Embark on a tour that will have you following in the footsteps
of the ancients (sensible shoes recommended).
I've been to Mesa Verde National Park several times, and have
never ceased to be amazed. Home to the original dwellings of
ancestral Puebloan farmers (they used to be called Anasazi),
it's a cultural treasure—and a darn popular one. Thousands
of people crowd through its main gates on any given summer's
day to view the ruins.
Spectacular though it is, those hordes have caused
me to shy away at times. Sure, it’s a must-see. But if
you have seen it, the southwest corner of Colorado offers many
places to learn about ancestral Puebloans. While none of the
other sites can top Mesa Verde for grandeur, the alternatives
offer more adventure--and fewer fellow visitors.
If you have just one day:
Start at the Anasazi Heritage Center (this museum hasn't changed
its name) just outside Dolores. It's an excellent place to get
your bearings. See the exhibits, of course, but then spend some
time talking with the staff about how best to investigate one
of the nation's newest national monuments, Canyons of the Ancients.
It’s a hodgepodge of lands covering vast areas, and on
it are a number of small, excavated sites that have been minimally
developed for visitors, thus presenting a treasure hunt of sorts.
The first, the Escalante and Dominguez Pueblos, are right at
the Heritage Center’s doorstep. If you venture beyond,
be sure the gas tank is full and you've got water and a picnic
in the car just in case you get lost. Which I did. Visit www.co.blm.gov/ahc
for more info.
The highlight of this one-day outing may be Lowry
Pueblo, an impressive 40-room, above-ground dwelling that hails
from AD 1060. As with everything in Canyons of the Ancients,
it takes a sharp eye and a good map to find; once there, it's
fun to play hide and seek among the rooms and kivas—carefully,
of course.
The more established Hovenweep National Monument
offers easier access to developed sites, and it's right there
amidst the Canyons of the Ancients.

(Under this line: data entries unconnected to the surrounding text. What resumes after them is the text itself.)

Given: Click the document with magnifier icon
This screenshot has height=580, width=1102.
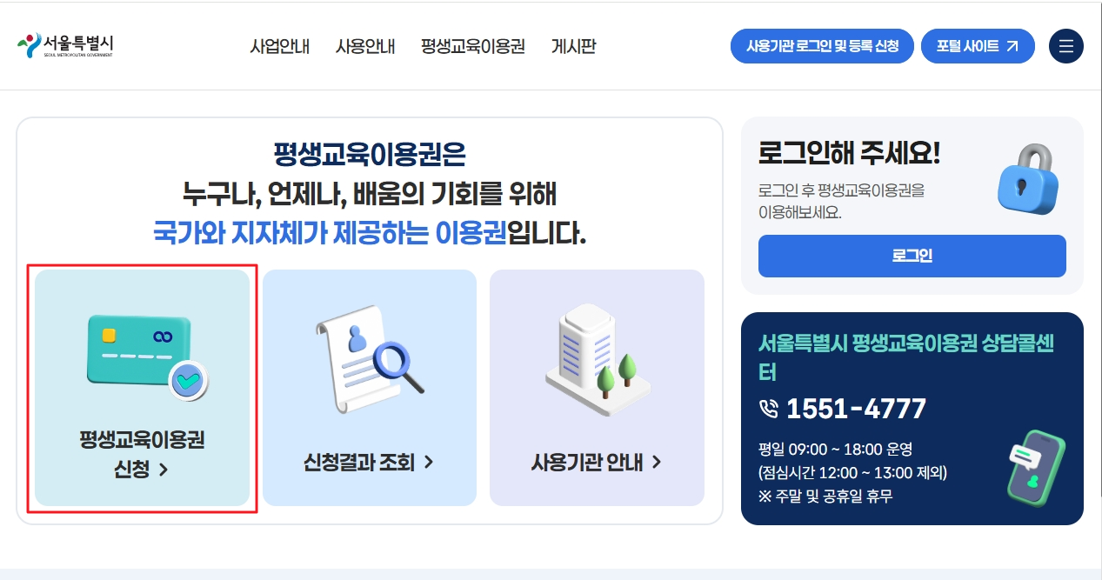Looking at the screenshot, I should [370, 359].
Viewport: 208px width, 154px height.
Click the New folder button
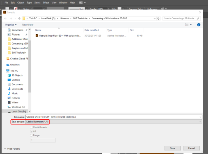(x=28, y=25)
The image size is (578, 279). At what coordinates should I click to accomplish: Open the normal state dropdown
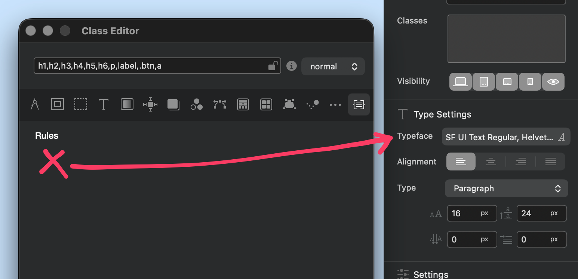[333, 66]
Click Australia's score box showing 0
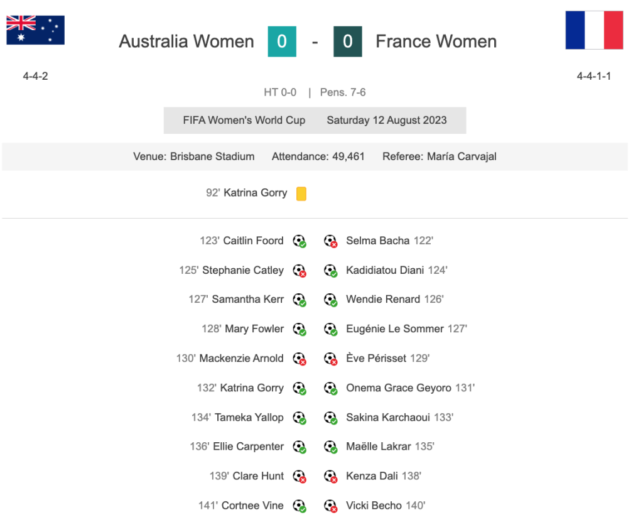This screenshot has height=532, width=643. point(281,41)
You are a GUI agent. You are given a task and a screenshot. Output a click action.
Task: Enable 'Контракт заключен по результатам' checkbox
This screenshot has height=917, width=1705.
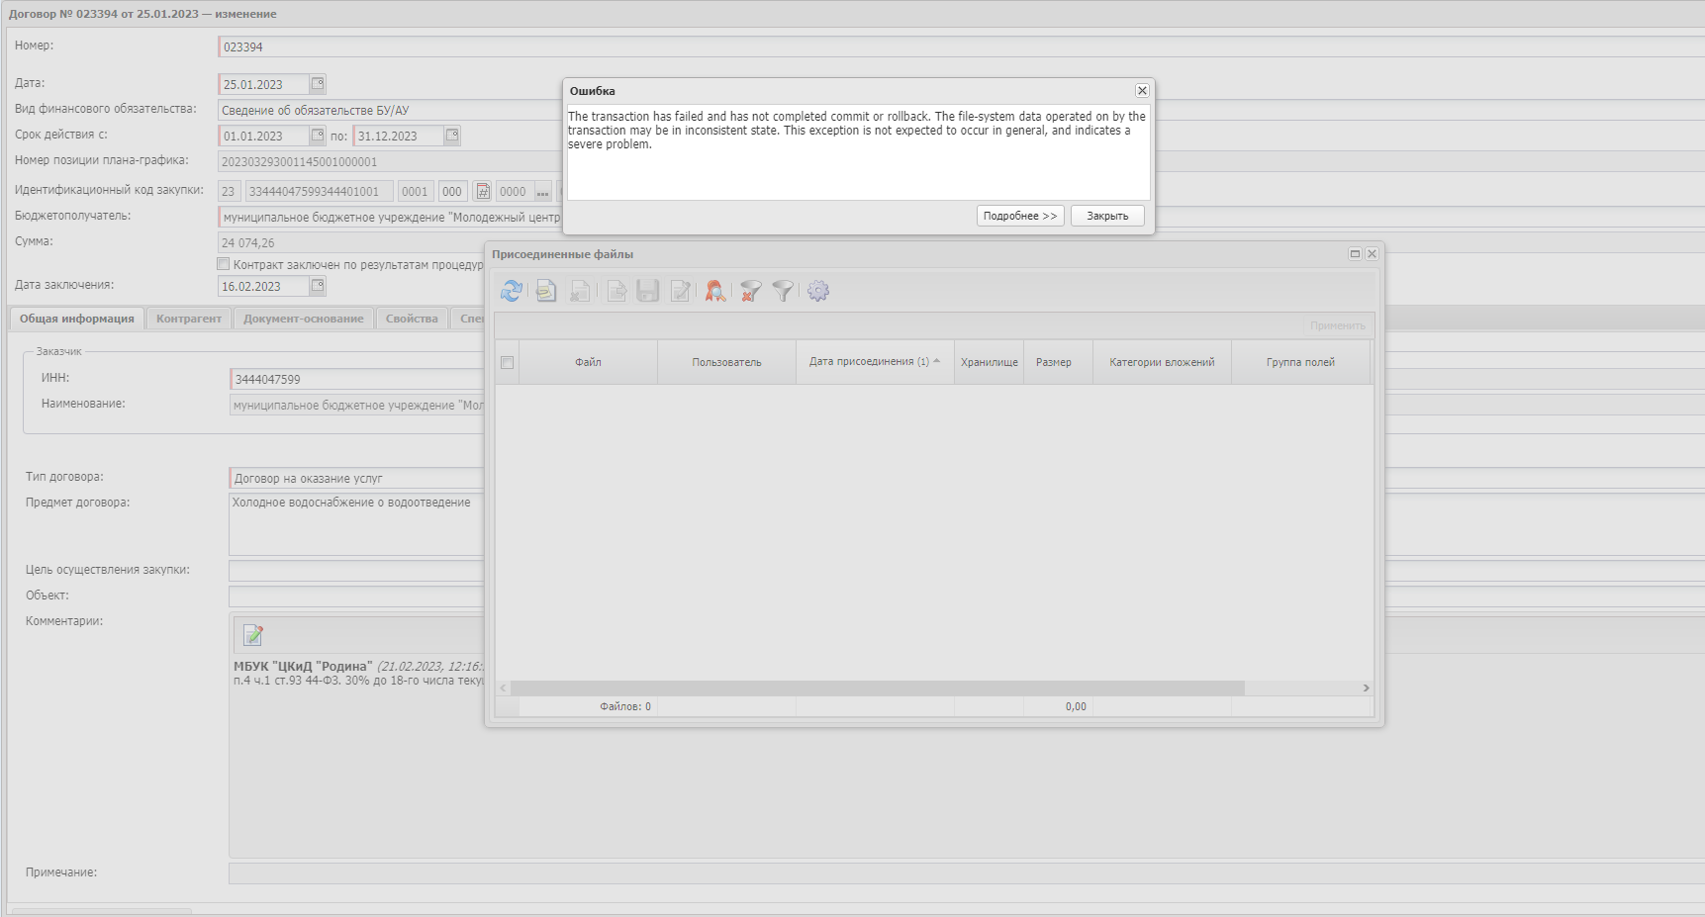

When we visited Hovenweep
to see its towers, houses, and rock art, we were two of just
four visitors that day. Even in the off-season, Mesa Verde could
never have a day that slow.
If you have two days:
Spend the first day with the staff at Crow Canyon Archaeological
Center (crowcanyon.org),
just west of Cortez. June through August, on Wednesdays and
Thursdays, the center offers day-long introductions to archaeology
in action, including visits to a working archaeological lab
and a current excavation site (at the moment, it’s Goodman
Point Pueblo in Hovenweep) where you can get your hands dirty,
just as the field staff does. The beauty of this plan: by learning
with experts first, you'll have the know-how to make your own
explorations the next day all the more meaningful—and
more fun.
If you're really gung ho, sign on for a Crow
Canyon week-long field school for families, adults or teens.
If that's still not enough, plan a vacation with Crow Canyon
archaeologists as they explore other sites in the southwest
or abroad.
If you have three days:
Contact
the Ute Mountain Ute Tribe (970-565-9653 or utemountainute.com)
and ask for a tour of the cliff dwellings and other ancestral
Puebloan sites in the Ute Mountain Tribal Park. To see them
up close, expect to spend a full day, and be prepared to hike
several miles down and across a canyon, climbing ladders to
reach the cliff houses.
It’s worth the effort. Instead of cramming
into the Cliff Palace in Mesa Verde with 100 other people, you
and a dozen or fewer others will see three equally intriguing,
albeit smaller, cliff houses. You'll have all day to do it,
and a story to tell about the adventure later.
Plus, you'll have the benefit of a Ute guide.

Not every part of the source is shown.